Sailings to and from the island of Lewis were seriously disrupted earlier this week after the CalMac ferry Isle of Lewis broke down again.

It meant motorists had to drive from Lewis to Harris to get the ferry to Skye and then onwards to the mainland.

That was before that old warhorse, the Isle of Arran, dragged herself up from the two vessel Islay service to relieve the build up of traffic in Stornoway for a couple of days.

But the 30-year-old Arran is significantly slower and smaller, so levels of frustration with the Stornoway to Ullapool service were growing on Lewis.

But it all served as a reminder that this year marks the 50th anniversary of the first car ferries coming to the Hebridean routes with the introduction of "the triplets" - the Columba, the Hebrides and the Clansman . This was still in the David MacBrayne era, and before the merger with the Caledonian Steam Packet company's operation on the Clyde to create Caledonian MacBrayne.

Capable of carrying 50 cars, and 600 passengers, the new ferries revolutionised services to the islands by the speed with which they could load and unload vehicles and livestock

Their side lifts with turntables could bring several cars down to the car deck at a time. This would be seen as a laughably slow operation today when we have become so used to the speed with which the roll-on-roll-off (RoRo) ferries load and unload. But compared to what had gone before, it was slickness itself.

Prior to that, cars were lifted on to the forward deck of the likes of the Claymore and Loch Seaforth one at a time by a derrick. They were then secured before the next one was lifted on, with the process being undertaken in reverse when the vessel arrived at its destination.

Also the capacity was transformed. The Claymore could carry only a dozen cars on its service to Tiree, Coll and Barra. The old Loch Seaforth meanwhile had space for 16 on its Mallaig-Kyle of Lochalsh-Stornoway run.

The three new car ferries were give three routes they became closely identified with over their 20 odd years of service.

Ian McCrorie, the esteemed ferry historian, records that the Hebrides, the Heb, began on April 15 to operate a new triangular route between Uig in Skye across to Lochmaddy in North Uist and Tarbert on Harris.

The second sister, the Clansman, entered service on June 5 between Mallaig and Armadale on Skye's Sleat peninsula

The Columba was to serve on the Mull-Oban service starting on July 30. But before then a new pier had to be built at Craignure.

Previously, only passengers got on or off at Craignure. The ships serving Mull , such as the the Lochearn, would slow down or stop off Craignure and a motor flit boat - "a red boat" - would come out with passengers and take those landing to the old pier.

## Dataset section
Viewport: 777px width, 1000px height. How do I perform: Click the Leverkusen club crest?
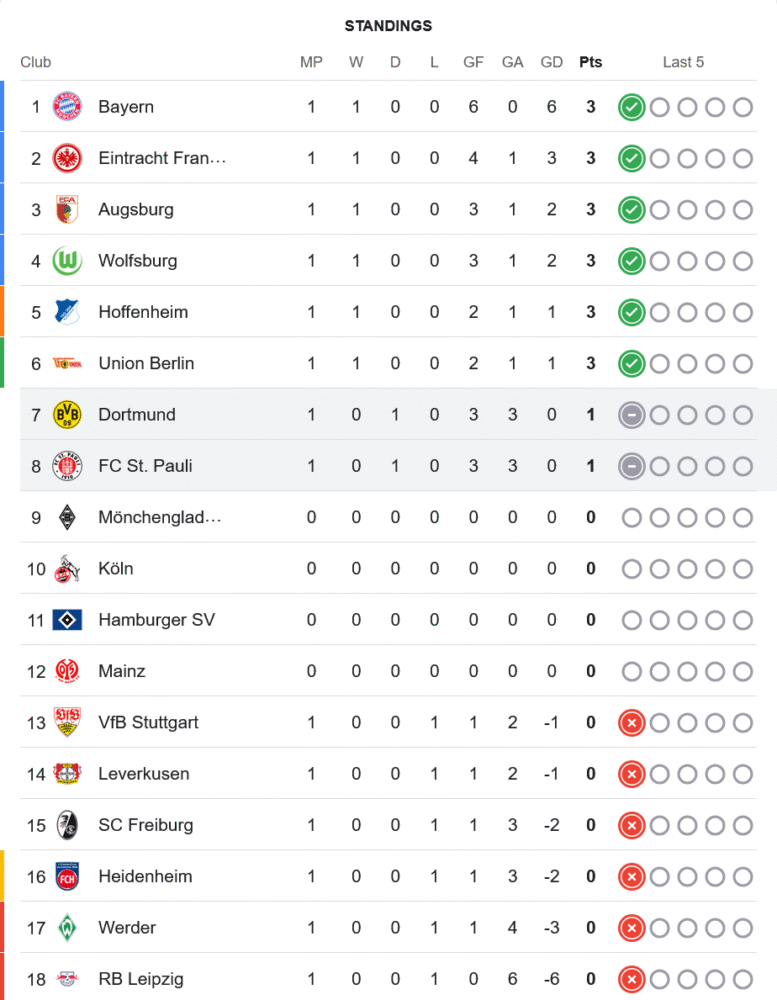[x=67, y=773]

## List of tasks
A: List every ship named in the text about Hebridean car ferries.
B: Carry on the text about Hebridean car ferries from its last sentence.

## Expected responses
A:
Isle of Lewis
Isle of Arran
Columba
Hebrides
Clansman
Claymore
Loch Seaforth
Lochearn

B:
It was the same for the Claymore at Coll as the Katie Morag books testify, till a new pier was built in 1967. The Loch Seaforth had a similar operation at Applecross until a direct service to Kyle was introduced in 1956 using a converted fishing vessel, renamed the Loch Toscaig.

It wasn't until 2004 that that these 'flit boats' stopped operating at the Small Isles of Eigg, Muck and Rum where harbour improvements were completed at a cost of £16.5 million. This allowed the new £8 million CalMac ferry, Lochnevis, to land vehicles and passengers on the islands for the first time.

Pre-1964, people with cars heading to Mull were taken on up the Sound of Mull to Salen or Tobermory,

Some time before the new pier opened at Craignure , two Mull men lost their lives, as they went out in a storm to bail the red boat. The news stunned and pained island communities.

This blogger was sitting in a croft house on Iona when the news came through of the tragedy. The real cost of living in the islands was writ large.

The Columba, still sailing at the luxury cruise ship Hebridean Princess, also used to call at Lochaline on the Morvern peninsula. This was until 1973 when a small bow loading ferry, the Morvern, was introduced to start a shuttle service across the Sound of Mull between Lochaline and Fishnish, the closest point on Mull, between Craignure and Salen.

A third car ferry route to Mull was introduced later. This was when the respected MD of CalMac, the late Colin Paterson, replaced the passenger service between Kilchoan on the Ardnamurchan peninsula and Tobermory, with a small car ferry, providing a stunning crossing.

But it all started with the triplets 50 years ago. They have largely been forgotten as new replacement ferries have come and gone.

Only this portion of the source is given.